Selon le journal Le Monde, après avoir utilisé tous les recours – renoncement aux contrats saisonniers, chômage partiel, recours limité aux sous-traitants… -, les professionnels disposent désormais de peu de marge de manœuvre. «La reprise est morose, en particulier en Ile-de-France, à l’arrêt depuis six mois. Cela laisse le temps de se plonger dans les comptes et le code du travail», note le quotidien du soir.
Pour le Groupement national des indépendants (GNI-HCR), la situation est même critique. «L’hôtellerie française est en train de connaître le plus grand plan social de son histoire», s’inquiète le syndicat, dont une enquête interne, menée début septembre, conclut à un chiffre de 30 000 emplois menacés d’ici fin 2020. «Il est probable qu’un quart des postes du secteur aura disparu cette année», ajoute Le Monde.
«Avec des taux d’occupation à 20 % ou 30 % plutôt que 70 % ou 80 %, on a tapé sur tous les services : femmes de chambre, réception de jour comme de nuit, restauration. Beaucoup d’hôteliers ont repris par eux-mêmes la réception. Ce sont des licenciements économiques individuels et de petits licenciements collectifs (procédure utilisée pour licencier moins de dix personnes, NDLR) qui ne donnent pas lieu aux fameux PSE (plans de sauvegarde de l’emploi, NDLR) dont on parle dans les médias», affirme Franck Trouet, du GNI-HCR, cité par le quotidien.
Début août, le français Accor a annoncé un plan d’économies qui prévoit la suppression d’un millier d’emplois dans le monde, sur un total de 18 000. Le septième groupe hôtelier mondial (classement MKG 2020) a basculé dans le rouge au premier semestre avec une perte nette de 1,5 milliard d’euros et étudierait un projet de rapprochement avec le Britannique IHG (InterContinental, Crowne Plaza et Holiday Inn). Pour l’instant, selon Le Monde, sa filiale immobilière, AccorInvest, qui possède 319 établissements en France dans le milieu de gamme et l’économique, n’envisage pas de PSE pour le moment.
Le haut de gamme dans l’expectative
En ce qui concerne l’hôtellerie haut de gamme, «les propriétaires espèrent (…) une prolongation, au-delà du 1er novembre, de la compensation intégrale du chômage partiel», ayant la possibilité de basculer en 2021 vers un dispositif d’activité partielle de longue durée, relève le journal. Seul le groupe Constellation, propriété du Qatar, a présenté un plan social prévoyant 247 suppressions de postes sur 827 dans deux hôtels parisiens – Hyatt Regency Etoile et Hyatt Louvre – et l’hôtel Martinez, à Cannes, poursuit le journal.

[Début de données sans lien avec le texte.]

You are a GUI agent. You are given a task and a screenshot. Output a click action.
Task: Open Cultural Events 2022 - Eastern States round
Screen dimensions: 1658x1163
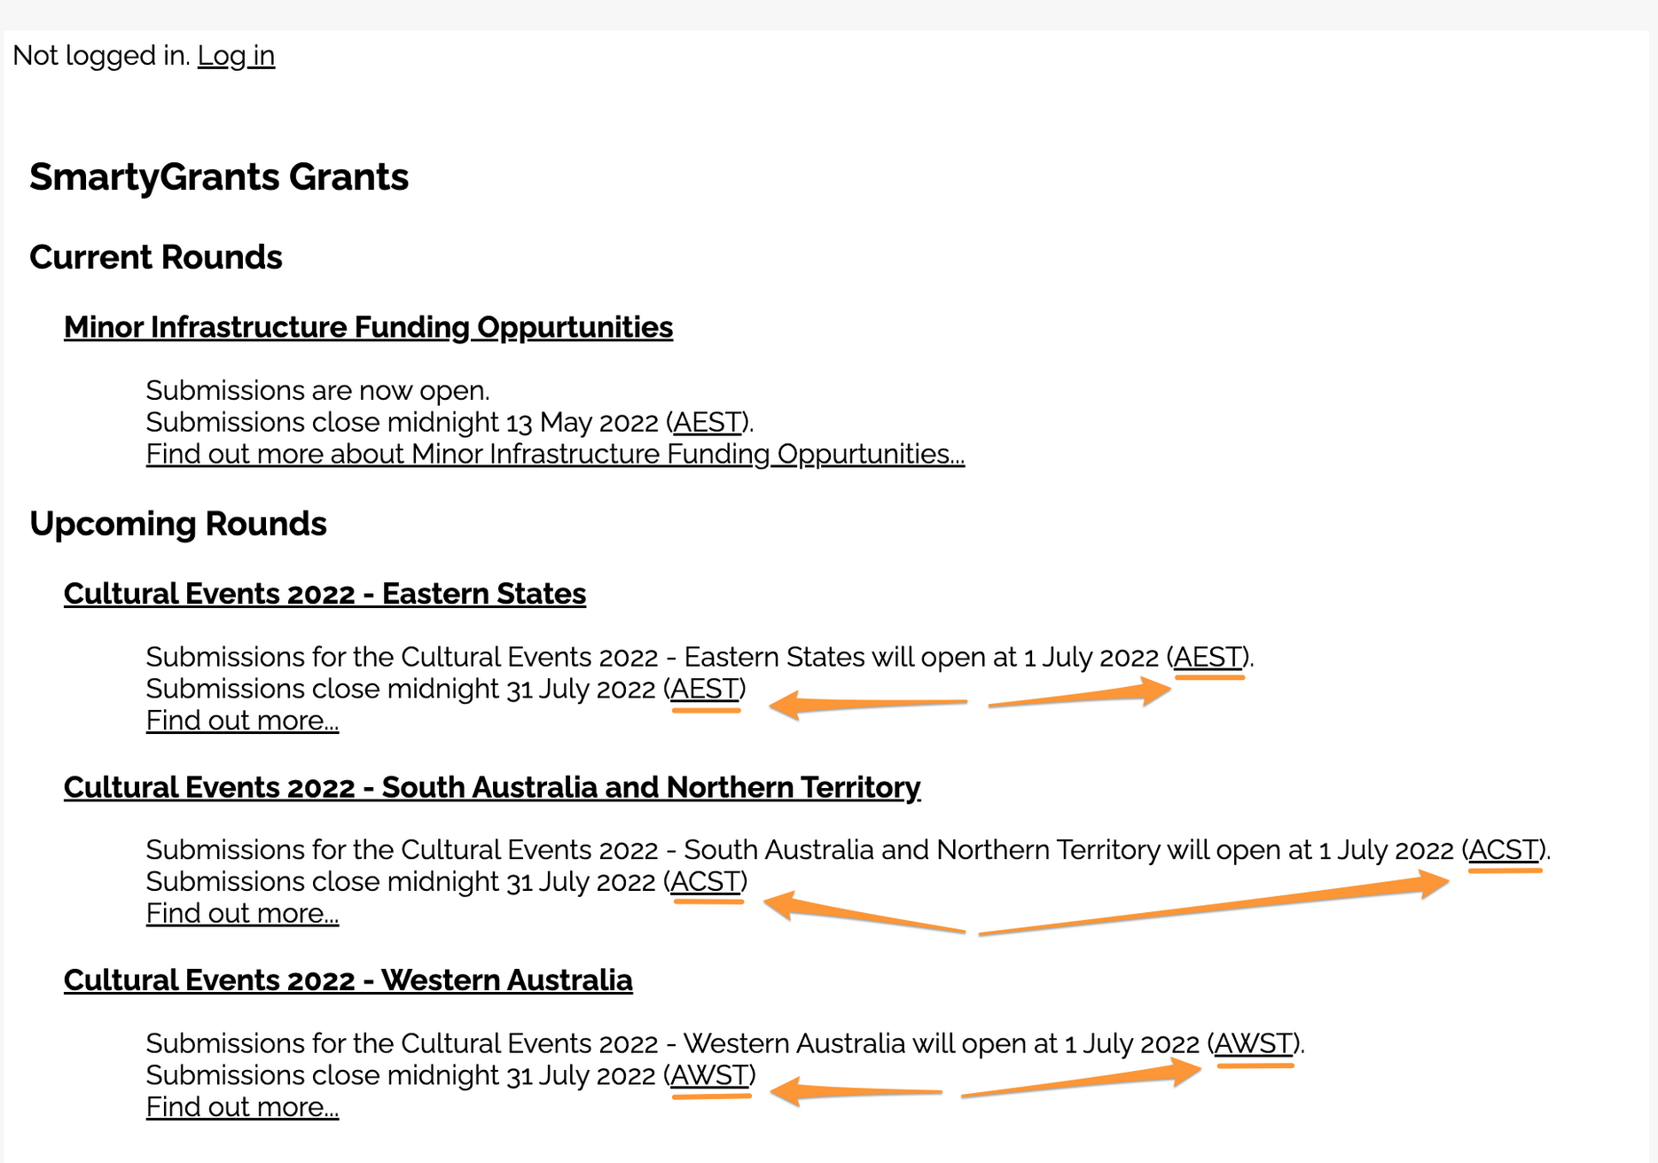tap(325, 593)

Début juillet, Franck Gervais, directeur général pour l’Europe d’Accor, pointait l’explosion du nombre d’établissements de grande taille ayant ouvert depuis cinq ans à Paris et en périphérie, alors que la perspective des Jeux olympiques de 2024 a provoqué une nouvelle flambée de projets immobiliers. Plus de 150 projets étaient à l’étude ou en cours de construction fin 2019.

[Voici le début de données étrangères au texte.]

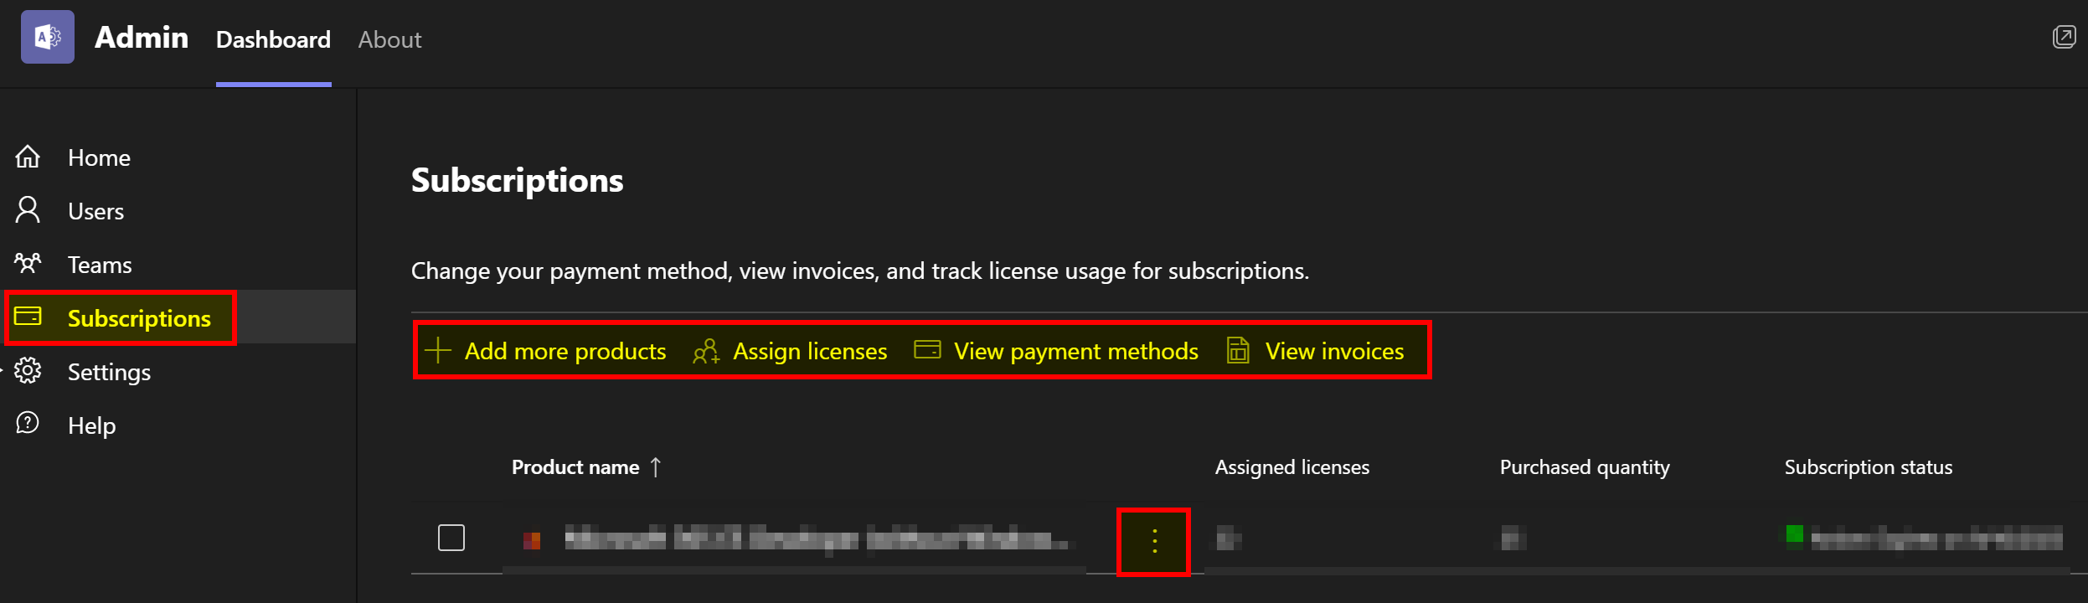Expand the Settings sidebar item
This screenshot has width=2088, height=603.
coord(109,372)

«La seule politique du tourisme en France, c’est d’accueillir toujours plus de touristes : or, nous avons atteint un pic, avec 90 millions de touristes étrangers en 2019. Il faut absolument un moratoire sur la construction d’hôtels», estimait Franck Laval. «Il y a déjà trop d’établissements» pour se partager «un gâteau qui s’est rétréci», mettait en garde le responsable Europe.